▶ **Trecho do texto**

---------------

Artigo de Ivan Fortunato: 'Este mês jaz um grande professor: tributo a Girafales'

Ivan FortunatoIvan Fortunato – Este mês jaz um grande professor: tributo a Girafales

 

“Somente uma vez me enganei”, disse o grande mestre, “uma vez que pensei estar enganado”. Esta e tantas outras frases proferidas pelo professor Girafales me acompanharam por décadas, desde a premier do programa Chavo del Ocho, na década de 1980, no Sistema Brasileiro de Televisão. Há poucos dias faleceu Rubén Aguirre, o ator que imortalizou os bordões do mestre-linguiça nos quadros de humor pastelão da Vila. A saudade que ele deixa é enorme. Por isso, nos limites desta coluna, pretendo apenas registrar meus pêsames à família, aos amigos e a todos os fãs, pois também pranteio em luto.

Sou admirador declarado de Roberto Bolaños, in memorian, o criador de Chaves, Chapolin e as demais personagens que me divertem por décadas. Importante destacar que a mente criativa de Bolaños não fez nada sozinha, sendo necessário apontar que a dedicada performance de cada um de seus amigos-colegas-atores que deram vida ao Seo Madruga (in memorian), a Bruxa Clotilde do 71 (in memorian), o Quico, o Sr. Barriga/Nhonho, a Dona Florinda/Pópis, o Professor Girafales… o Godines, o Sr. Furtado, o Seo Jaiminho (que sempre quis evitar a fadiga, também in memorian), o Tripa-Seca, o SuperSam (“time is money”), o Homem Nuclear e tantos e tantos outros, incluindo, claro, o Chaves do Oito e o Chapolin Colorado (não contávamos com sua astúcia!).

Assim, com essa tietagem, nunca perco um só momento de recordar as cenas mais célebres, os episódios mais marcantes (como Acapulco, cidade que fiz questão de visitar e de adentrar, eclipsado, no hotel onde a trupe filmou suas peripécias), os bordões, os eternos quatorze meses de aluguel devidos, as canções… e, obviamente, o professor que tanto padeceu na escola com seus queridos, mas bagunceiros, alunos – posso fazer uma observação?

---------------

Dados de localização por coordenadas de pixel:
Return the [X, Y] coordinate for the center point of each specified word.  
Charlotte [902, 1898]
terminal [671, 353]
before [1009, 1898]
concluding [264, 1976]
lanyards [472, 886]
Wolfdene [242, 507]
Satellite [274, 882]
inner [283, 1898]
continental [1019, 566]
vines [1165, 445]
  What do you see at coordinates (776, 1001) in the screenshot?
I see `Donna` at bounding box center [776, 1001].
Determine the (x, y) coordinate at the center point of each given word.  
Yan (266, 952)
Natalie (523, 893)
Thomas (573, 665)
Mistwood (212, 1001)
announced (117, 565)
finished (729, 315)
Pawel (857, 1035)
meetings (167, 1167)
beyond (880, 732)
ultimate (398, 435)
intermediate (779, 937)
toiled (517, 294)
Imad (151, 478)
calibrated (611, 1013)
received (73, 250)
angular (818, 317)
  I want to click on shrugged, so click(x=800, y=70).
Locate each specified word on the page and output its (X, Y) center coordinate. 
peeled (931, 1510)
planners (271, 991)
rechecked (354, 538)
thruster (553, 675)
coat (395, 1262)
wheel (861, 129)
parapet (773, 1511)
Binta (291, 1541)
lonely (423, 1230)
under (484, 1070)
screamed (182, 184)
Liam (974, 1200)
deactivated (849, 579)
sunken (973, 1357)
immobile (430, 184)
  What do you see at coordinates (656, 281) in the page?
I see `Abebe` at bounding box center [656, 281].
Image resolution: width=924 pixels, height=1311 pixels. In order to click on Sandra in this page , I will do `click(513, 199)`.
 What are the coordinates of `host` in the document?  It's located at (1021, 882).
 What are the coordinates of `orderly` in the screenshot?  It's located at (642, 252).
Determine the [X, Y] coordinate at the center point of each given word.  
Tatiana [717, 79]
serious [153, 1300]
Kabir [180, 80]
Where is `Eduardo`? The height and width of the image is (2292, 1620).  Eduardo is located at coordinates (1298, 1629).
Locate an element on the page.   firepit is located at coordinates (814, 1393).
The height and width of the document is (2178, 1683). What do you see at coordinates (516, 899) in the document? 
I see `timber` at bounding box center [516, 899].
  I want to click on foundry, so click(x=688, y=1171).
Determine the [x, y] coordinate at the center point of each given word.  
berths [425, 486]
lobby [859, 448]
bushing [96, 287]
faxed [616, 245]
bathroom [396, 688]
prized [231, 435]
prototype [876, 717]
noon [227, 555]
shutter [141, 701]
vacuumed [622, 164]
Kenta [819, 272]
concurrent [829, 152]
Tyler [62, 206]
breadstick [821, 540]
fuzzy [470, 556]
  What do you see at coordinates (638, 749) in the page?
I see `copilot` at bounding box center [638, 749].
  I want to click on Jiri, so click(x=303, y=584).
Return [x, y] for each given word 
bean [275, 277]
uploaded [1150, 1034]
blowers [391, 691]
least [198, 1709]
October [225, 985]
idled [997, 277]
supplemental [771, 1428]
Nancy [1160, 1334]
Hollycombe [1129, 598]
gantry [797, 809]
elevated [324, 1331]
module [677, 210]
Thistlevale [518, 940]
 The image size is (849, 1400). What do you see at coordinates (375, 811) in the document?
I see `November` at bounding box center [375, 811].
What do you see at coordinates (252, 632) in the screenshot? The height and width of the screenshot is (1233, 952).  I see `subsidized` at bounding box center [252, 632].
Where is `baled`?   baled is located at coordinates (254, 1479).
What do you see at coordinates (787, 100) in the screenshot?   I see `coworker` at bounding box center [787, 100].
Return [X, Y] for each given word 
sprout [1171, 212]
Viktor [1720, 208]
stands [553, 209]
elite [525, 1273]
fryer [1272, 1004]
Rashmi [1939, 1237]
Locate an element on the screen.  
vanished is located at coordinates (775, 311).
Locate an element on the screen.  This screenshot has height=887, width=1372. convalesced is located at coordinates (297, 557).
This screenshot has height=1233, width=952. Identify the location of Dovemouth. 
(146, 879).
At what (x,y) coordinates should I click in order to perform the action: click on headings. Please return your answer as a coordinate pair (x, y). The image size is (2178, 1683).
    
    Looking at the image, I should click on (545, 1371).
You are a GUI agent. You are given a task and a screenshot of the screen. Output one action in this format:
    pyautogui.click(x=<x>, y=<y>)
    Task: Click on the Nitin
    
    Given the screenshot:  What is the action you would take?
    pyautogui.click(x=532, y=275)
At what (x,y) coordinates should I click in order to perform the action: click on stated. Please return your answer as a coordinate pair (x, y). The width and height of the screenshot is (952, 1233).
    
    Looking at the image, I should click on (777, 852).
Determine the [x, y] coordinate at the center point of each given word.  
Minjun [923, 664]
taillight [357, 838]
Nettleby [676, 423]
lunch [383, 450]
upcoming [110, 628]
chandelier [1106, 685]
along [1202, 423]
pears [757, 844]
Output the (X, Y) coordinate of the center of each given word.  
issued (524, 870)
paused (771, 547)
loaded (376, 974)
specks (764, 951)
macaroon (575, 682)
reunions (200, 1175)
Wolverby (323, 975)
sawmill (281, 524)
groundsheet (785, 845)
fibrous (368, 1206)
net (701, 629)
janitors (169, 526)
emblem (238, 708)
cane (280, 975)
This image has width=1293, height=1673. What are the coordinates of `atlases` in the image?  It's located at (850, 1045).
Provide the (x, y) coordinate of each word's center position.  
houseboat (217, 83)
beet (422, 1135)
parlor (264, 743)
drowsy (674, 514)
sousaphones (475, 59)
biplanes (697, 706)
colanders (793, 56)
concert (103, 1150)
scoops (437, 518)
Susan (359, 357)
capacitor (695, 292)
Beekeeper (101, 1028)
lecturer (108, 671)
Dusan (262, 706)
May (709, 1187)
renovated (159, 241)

---------------

▶ **Tarefa 1**
Com base no tributo a Girafales, responda:
(a) Qual era o nome do ator que faleceu?
(b) Em que década e em que emissora o programa Chavo del Ocho estreou no Brasil?
(c) Que cidade ligada a um episódio marcante a coluna diz ter sido visitada?
▶ **Tarefa 2**
Segundo o tributo a Girafales, por que a coluna se limita a registrar os pêsames?

▶ **Resposta 1**
(a) Rubén Aguirre.
(b) Na década de 1980, no Sistema Brasileiro de Televisão.
(c) Acapulco.

▶ **Resposta 2**
Porque a saudade que Rubén Aguirre deixa é enorme. Além disso, quem escreve também pranteia em luto.